The Problem with Naming

The title of Elizabeth Strout’s novel suggests that her protagonist is obsessed with naming. In fact, naming has been central to her experience  since she was a child. Her early years in school were defined by her struggle to name the words she discovered and the actions she observed in others. She was victimized by the names her classmate called her, directly or by inference.1419039988836

Lucy and her mother name her nurses, preferring their own pet names to the given names of these persons who come in and out the sanctuary of the sickroom. Together they struggle to name persons whose lives somehow fill out and enlarge their shared experience. Lucy would like to name the emotion that hangs between the two women, but her mother closes her eyes and refuses to cross that line.

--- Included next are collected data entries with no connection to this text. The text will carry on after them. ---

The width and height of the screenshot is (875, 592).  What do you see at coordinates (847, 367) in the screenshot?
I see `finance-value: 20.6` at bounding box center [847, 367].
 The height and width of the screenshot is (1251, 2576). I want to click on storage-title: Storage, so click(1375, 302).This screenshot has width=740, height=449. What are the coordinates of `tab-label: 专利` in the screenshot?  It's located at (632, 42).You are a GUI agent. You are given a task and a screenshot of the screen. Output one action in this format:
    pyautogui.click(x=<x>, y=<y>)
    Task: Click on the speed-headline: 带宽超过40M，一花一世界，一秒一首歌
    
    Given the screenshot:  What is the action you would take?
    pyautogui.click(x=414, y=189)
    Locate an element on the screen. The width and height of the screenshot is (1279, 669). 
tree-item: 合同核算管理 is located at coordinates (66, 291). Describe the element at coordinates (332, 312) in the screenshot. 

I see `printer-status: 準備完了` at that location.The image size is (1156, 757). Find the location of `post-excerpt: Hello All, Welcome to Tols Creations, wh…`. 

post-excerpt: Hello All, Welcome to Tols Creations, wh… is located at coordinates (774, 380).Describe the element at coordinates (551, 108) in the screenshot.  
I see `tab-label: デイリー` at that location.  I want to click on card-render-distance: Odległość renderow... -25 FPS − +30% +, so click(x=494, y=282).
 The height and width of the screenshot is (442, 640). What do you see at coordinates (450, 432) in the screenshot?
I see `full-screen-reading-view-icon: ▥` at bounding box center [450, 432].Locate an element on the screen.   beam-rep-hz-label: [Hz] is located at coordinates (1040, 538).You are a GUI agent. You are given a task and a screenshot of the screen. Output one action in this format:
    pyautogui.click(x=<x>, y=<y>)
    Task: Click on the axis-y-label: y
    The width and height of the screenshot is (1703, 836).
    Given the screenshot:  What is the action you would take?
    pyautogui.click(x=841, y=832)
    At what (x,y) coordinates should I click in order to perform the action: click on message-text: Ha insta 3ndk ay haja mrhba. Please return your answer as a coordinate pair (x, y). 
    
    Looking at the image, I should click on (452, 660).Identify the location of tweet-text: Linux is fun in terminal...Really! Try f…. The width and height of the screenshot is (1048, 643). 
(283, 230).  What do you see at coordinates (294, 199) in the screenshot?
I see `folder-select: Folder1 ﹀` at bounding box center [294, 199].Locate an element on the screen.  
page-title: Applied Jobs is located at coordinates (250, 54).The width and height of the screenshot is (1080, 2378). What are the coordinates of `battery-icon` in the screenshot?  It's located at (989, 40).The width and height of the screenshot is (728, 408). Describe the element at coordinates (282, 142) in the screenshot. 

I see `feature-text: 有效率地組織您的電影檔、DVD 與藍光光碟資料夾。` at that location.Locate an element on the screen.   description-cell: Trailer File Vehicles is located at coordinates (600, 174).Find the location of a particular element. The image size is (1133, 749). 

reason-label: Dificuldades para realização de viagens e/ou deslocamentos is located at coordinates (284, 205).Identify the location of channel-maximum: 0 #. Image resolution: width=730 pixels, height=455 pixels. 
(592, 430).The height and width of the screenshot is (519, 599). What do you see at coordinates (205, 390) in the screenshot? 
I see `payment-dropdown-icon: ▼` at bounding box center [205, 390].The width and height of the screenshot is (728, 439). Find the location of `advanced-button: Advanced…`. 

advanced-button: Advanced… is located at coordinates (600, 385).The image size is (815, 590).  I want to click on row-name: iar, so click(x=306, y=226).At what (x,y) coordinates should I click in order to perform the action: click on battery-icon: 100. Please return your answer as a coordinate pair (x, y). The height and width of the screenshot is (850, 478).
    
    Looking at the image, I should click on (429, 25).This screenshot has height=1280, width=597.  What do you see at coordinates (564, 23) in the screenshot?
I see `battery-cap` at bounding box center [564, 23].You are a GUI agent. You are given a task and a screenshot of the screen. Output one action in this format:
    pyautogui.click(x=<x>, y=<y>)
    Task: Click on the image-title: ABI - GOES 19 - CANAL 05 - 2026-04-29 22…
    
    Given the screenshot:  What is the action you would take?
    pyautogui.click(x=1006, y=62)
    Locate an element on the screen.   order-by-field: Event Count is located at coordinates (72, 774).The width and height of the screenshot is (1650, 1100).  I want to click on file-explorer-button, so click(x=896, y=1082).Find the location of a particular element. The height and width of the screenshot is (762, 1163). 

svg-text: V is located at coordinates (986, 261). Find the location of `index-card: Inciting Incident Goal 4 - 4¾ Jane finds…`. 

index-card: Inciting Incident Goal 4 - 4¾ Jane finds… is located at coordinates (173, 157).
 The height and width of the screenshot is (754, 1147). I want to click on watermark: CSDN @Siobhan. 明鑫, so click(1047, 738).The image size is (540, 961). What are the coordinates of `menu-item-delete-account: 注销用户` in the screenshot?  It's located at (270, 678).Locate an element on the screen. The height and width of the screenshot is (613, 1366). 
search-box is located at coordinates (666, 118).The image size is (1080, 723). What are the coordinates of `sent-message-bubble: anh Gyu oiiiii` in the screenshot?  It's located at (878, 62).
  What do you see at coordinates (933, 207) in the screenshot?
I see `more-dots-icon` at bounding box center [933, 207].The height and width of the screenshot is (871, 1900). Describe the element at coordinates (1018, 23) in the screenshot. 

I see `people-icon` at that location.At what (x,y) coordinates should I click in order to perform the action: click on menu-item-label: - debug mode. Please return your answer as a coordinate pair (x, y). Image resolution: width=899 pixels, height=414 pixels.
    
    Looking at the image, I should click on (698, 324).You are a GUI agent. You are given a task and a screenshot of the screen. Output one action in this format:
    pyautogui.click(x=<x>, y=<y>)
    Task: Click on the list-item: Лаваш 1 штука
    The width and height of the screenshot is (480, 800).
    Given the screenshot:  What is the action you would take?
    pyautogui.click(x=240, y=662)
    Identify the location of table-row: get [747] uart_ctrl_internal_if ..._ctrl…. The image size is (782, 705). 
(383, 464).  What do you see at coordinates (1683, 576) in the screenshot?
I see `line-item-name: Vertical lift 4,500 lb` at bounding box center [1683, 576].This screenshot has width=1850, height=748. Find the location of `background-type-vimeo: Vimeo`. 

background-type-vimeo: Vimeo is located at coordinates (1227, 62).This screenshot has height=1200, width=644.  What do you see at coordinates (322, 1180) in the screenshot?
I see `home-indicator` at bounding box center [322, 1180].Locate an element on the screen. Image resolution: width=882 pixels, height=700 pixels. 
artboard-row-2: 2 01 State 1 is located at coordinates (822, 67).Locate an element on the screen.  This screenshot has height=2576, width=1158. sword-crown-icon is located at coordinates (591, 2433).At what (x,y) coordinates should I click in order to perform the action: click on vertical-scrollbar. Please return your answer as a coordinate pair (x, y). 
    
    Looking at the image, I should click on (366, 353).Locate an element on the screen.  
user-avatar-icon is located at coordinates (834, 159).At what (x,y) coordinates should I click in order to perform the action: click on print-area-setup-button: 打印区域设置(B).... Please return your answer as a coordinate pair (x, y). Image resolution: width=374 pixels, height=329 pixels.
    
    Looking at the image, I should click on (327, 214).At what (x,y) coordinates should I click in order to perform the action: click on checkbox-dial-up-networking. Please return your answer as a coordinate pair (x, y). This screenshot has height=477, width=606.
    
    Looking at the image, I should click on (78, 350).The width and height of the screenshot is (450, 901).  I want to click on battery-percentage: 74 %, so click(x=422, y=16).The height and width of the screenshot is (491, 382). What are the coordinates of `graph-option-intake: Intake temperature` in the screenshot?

Her pet name “Wizzle” is sufficient for all that is unsayable.

There are things that Lucy is reluctant to name. She can’t say the word “snake,” and she shies away from the “Thing” that involves her father and penetrates every page of the novel. She knows that as a writer, she has assumed the obligation of naming, and she worries about the injunction to be “ruthless.” She puzzles over the  reluctance of the writer Sarah Payne to give her name when the two first met in the New York clothing shop, but she comes to understand what it means to own words published in black and white.

Lucy came of age with parents who found it difficult to name their past as well as the present. Her father’s denial of the two young German civilians he killed in WWII when he was barely older than a boy is a failure of naming that overshadows his life and figures in his rejection of the German heritage of the man Lucy marries. That family horror lingers , leaving Lucy with an unnamed conflict over her husband’s inheritance of money from an ancestor whose profits had come from the war. Her nightmares related fears that a Nazi would imprison her and take her children.

Much is left unnamed in this novel–the breakup of Lucy’s first marriage, the relationships of her daughters with their stepmother, her rise to fame as a novelist, her choice of second partner. It is far easier for Lucy to name the cornfields of her youth and the skyline of her adulthood than it is to name her conflicted emotions over her own role as mother. She is after all her mother’s daughter.